Je militais déjà en Côte d'Ivoire dans des associations. J'écrivais et mettais en scène des pièces sur la condition féminine. Quand je suis arrivée à Marseille [en 2001, la Côte d'Ivoire est alors en proie à une guerre civile], je suis allée vers la culture et les mouvements féministes. Je suis alors tombée sur la Marche mondiale des femmes (MMF) et j'ai assisté à leurs rencontres. Et dans la communauté africaine, j'ai été étonnée de constater que l'excision était pratiquée en France. Pour moi, la pratique n'avait cours que sur le continent africain. Les copines féministes le savaient et elles m'ont expliqué qu'elles avaient été interpellées sur la question. Cependant, elles ne s'y étaient pas attaquées parce qu'elles estimaient ne pas la maîtriser. Pour ma part, j'avais déjà commencé à m'intéresser au phénomène et c'est ainsi que j'ai lancé en 2007, l'Union des femmes du monde-GAMS Sud, en hommage au GAMS qui est une fédération de lutte contre les violences faites aux femmes et les mutilations génitales. À l'UFM-GAMS Sud, nous avons des programmes de sensibilisation auprès des victimes et des potentielles victimes. À Marseille et dans le sud de la France, nous accompagnons également les femmes qui sont excisées, notamment pendant leur grossesse parce qu'elles rencontrent des problèmes particuliers. L'association assure des permanences dans les maternités et les PMI.

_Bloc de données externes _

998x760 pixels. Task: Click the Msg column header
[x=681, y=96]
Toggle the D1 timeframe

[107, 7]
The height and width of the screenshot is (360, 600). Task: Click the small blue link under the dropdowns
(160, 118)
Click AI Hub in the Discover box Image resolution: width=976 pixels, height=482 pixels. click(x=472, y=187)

Votre association reçoit cette année, dans le cadre de la Journée internationale contre les mutilations génitales, les femmes gambiennes qui ont réussi à faire reculer leur pays, car les députés ont envisagé en 2024 de revenir sur l'interdiction de l'excision. Vous avez participé à ce combat en lançant une pétition et en prenant la tête d'un collectif. Comment s'est organisée la mobilisation ?

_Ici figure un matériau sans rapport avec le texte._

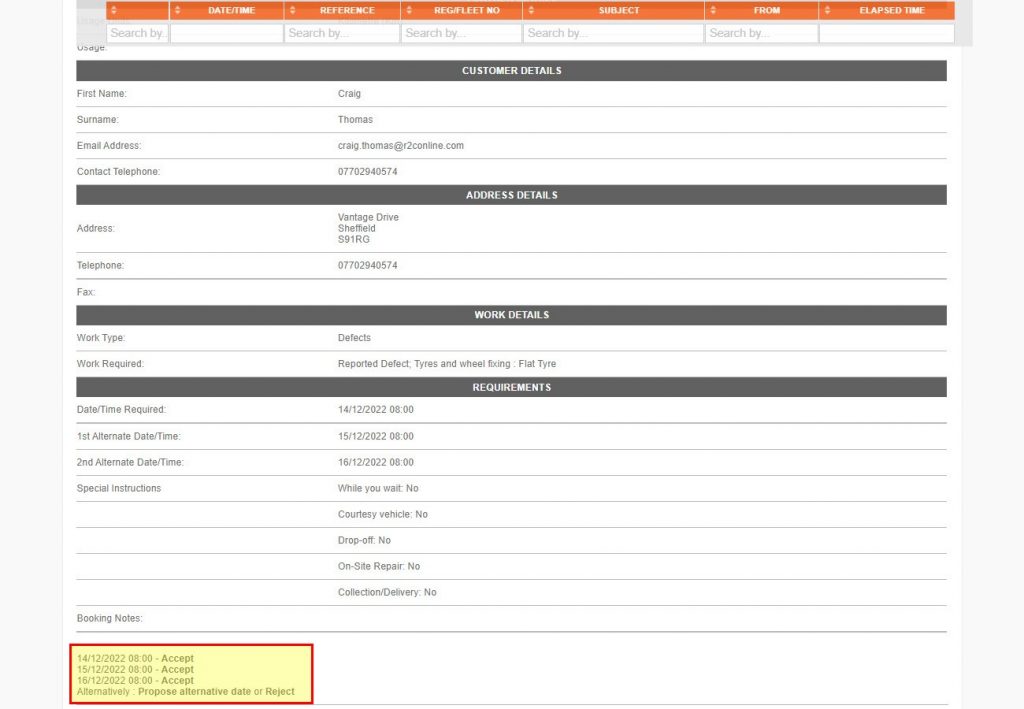The width and height of the screenshot is (1024, 709).
Task: Sort the ELAPSED TIME column
Action: [829, 10]
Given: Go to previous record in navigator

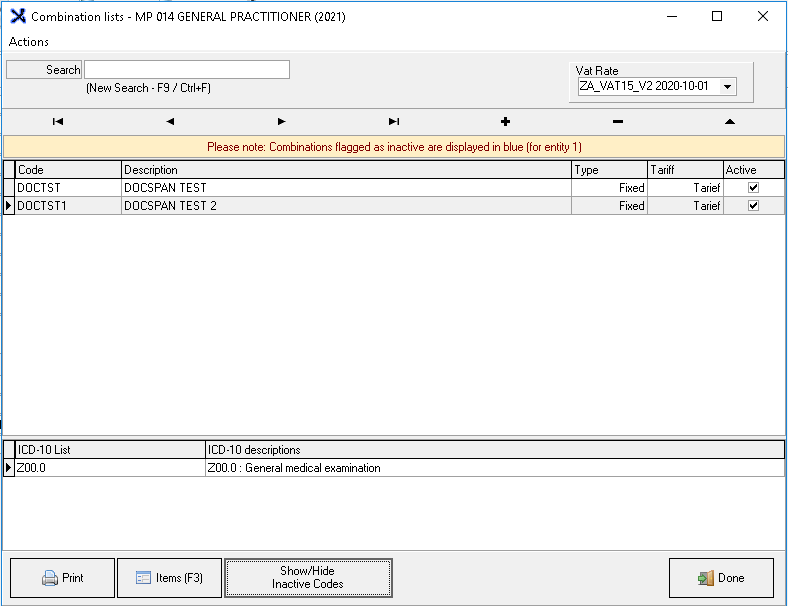Looking at the screenshot, I should point(170,122).
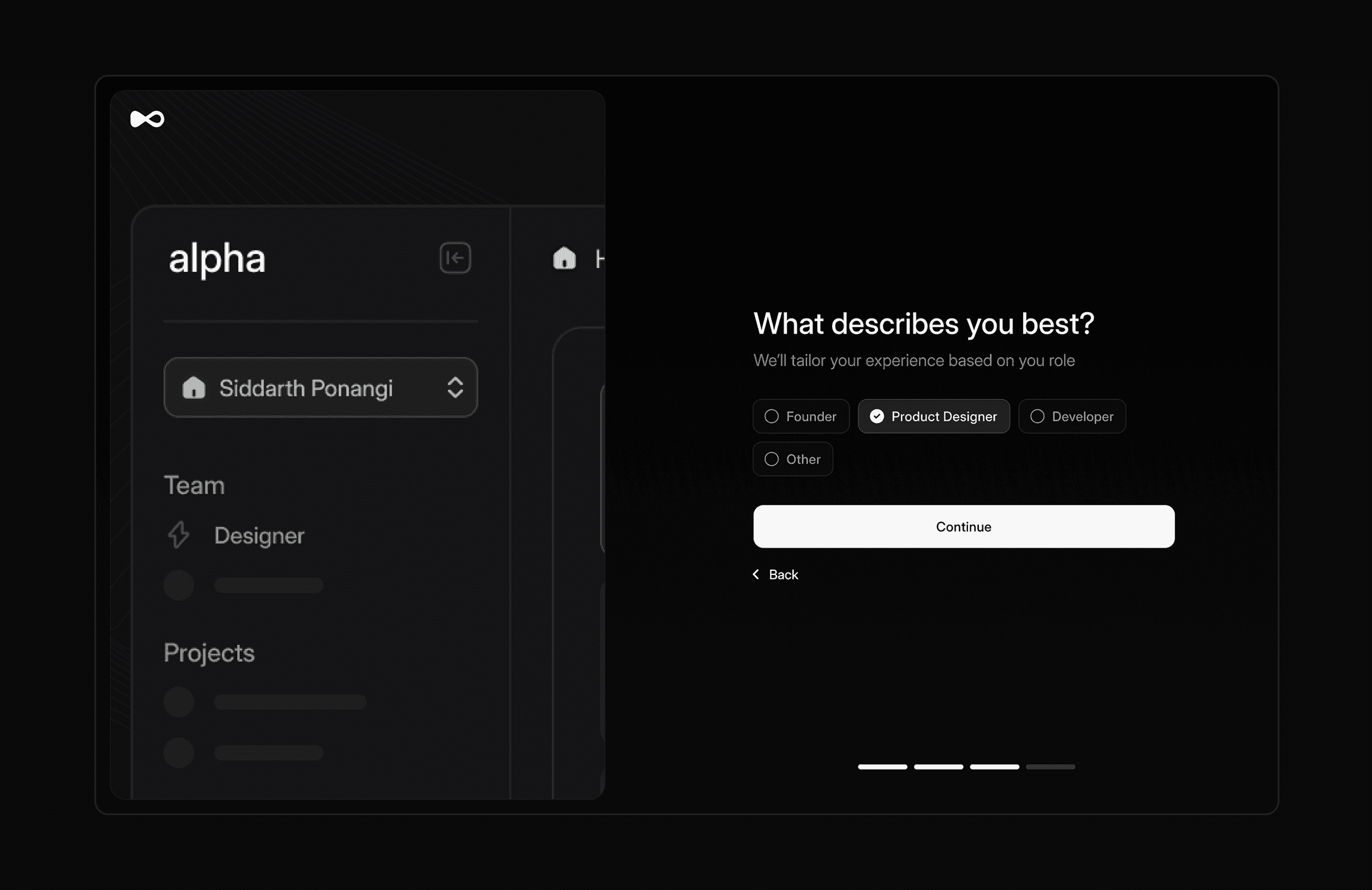Click the chevron icon next to Back
Viewport: 1372px width, 890px height.
756,574

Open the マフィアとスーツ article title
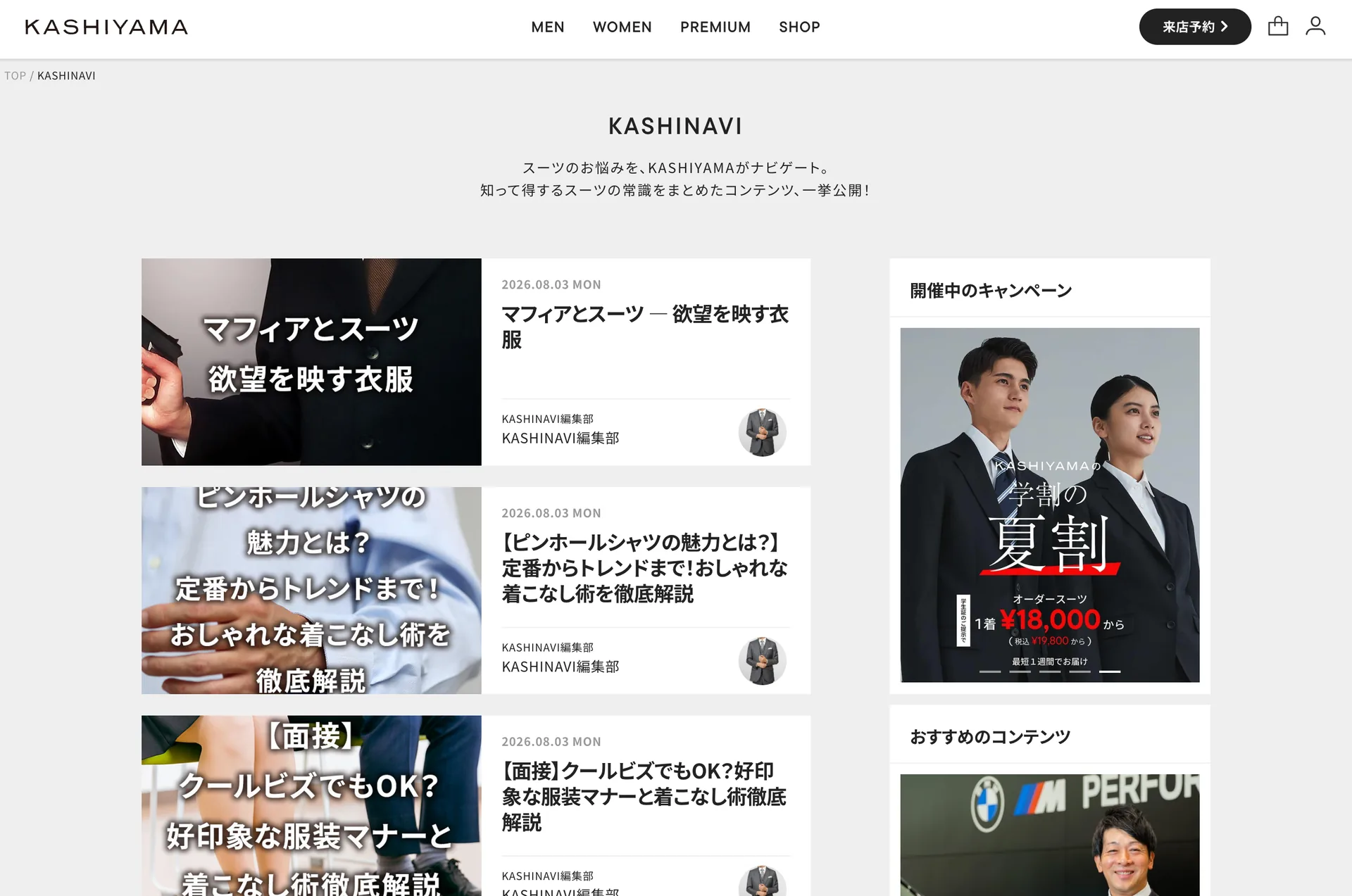click(645, 327)
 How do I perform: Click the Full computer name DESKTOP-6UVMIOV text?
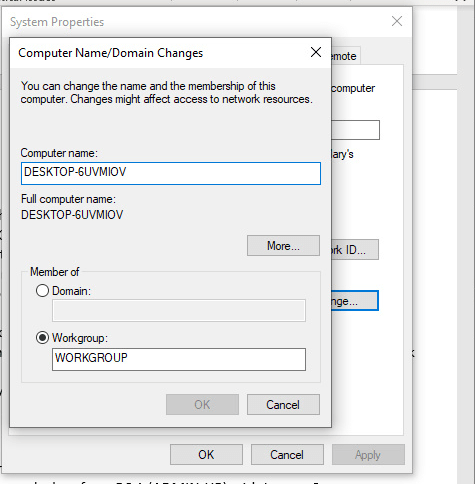pyautogui.click(x=72, y=215)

J'ai été interpellée par des pionnières de la lutte contre l'excision en Gambie. Pour soutenir leur action, j'ai lancé le 8 mars 2024, à Marseille, une pétition, quelques semaines après le début de l'examen de la loi en Gambie. J'ai contacté toutes les autres associations que je connaissais en Afrique et ailleurs. Nous avons ainsi monté un collectif. Nous nous sommes retrouvées à Dakar, au Sénégal, avec une centaine d'associations africaines pour lancer un appel au gouvernement gambien en soutien aux femmes qui luttaient sur le terrain. Finalement, le président gambien a décidé de surseoir à cette loi. Cette année, nous avons invité les femmes gambiennes qui ont participé à cette lutte historique, notamment l'ancienne vice-présidente de la Gambie, Isatou Touray, pour célébrer cette victoire collective contre l'excision. Les victoires des Africaines, des femmes en général, sont trop souvent ignorées. Je suis dans le cinéma et je ne voulais pas que cette victoire-là passe inaperçue. Tout le monde doit nous rejoindre dans le Train Ategban contre l'excision afin que cette pratique cesse. Si nous n'avions pas interrompu le processus en Gambie, d'autres pays auraient suivi cet exemple qui nous dessert. La lutte est internationale.